**Raw data:**
-------------------------

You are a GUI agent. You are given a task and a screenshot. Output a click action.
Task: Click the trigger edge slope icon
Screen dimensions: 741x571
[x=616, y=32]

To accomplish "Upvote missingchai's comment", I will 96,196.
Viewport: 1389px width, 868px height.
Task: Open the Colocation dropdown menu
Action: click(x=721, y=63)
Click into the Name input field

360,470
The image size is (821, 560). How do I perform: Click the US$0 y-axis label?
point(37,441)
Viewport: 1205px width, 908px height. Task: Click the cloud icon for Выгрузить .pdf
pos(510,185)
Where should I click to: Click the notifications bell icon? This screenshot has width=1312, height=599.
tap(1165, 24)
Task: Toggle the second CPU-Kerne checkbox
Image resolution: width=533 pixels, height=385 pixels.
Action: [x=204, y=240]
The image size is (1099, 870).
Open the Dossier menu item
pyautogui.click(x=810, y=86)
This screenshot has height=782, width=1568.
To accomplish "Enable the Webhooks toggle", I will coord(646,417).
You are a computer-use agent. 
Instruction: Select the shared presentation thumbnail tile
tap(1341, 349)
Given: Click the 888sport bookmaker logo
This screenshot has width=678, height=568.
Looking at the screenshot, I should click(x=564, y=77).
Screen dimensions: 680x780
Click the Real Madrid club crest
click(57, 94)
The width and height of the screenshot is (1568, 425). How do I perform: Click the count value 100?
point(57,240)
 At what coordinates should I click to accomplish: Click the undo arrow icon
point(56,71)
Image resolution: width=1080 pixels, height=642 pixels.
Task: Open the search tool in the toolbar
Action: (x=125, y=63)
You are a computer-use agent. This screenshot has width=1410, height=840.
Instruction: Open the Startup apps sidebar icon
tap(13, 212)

-------------------------

Pick out the lines above that hold the string "agent" and show them.

You are a GUI agent. You are given a task and a screenshot. Output a click action.
You are a computer-use agent. 
You are a computer-use agent. This screenshot has width=1410, height=840.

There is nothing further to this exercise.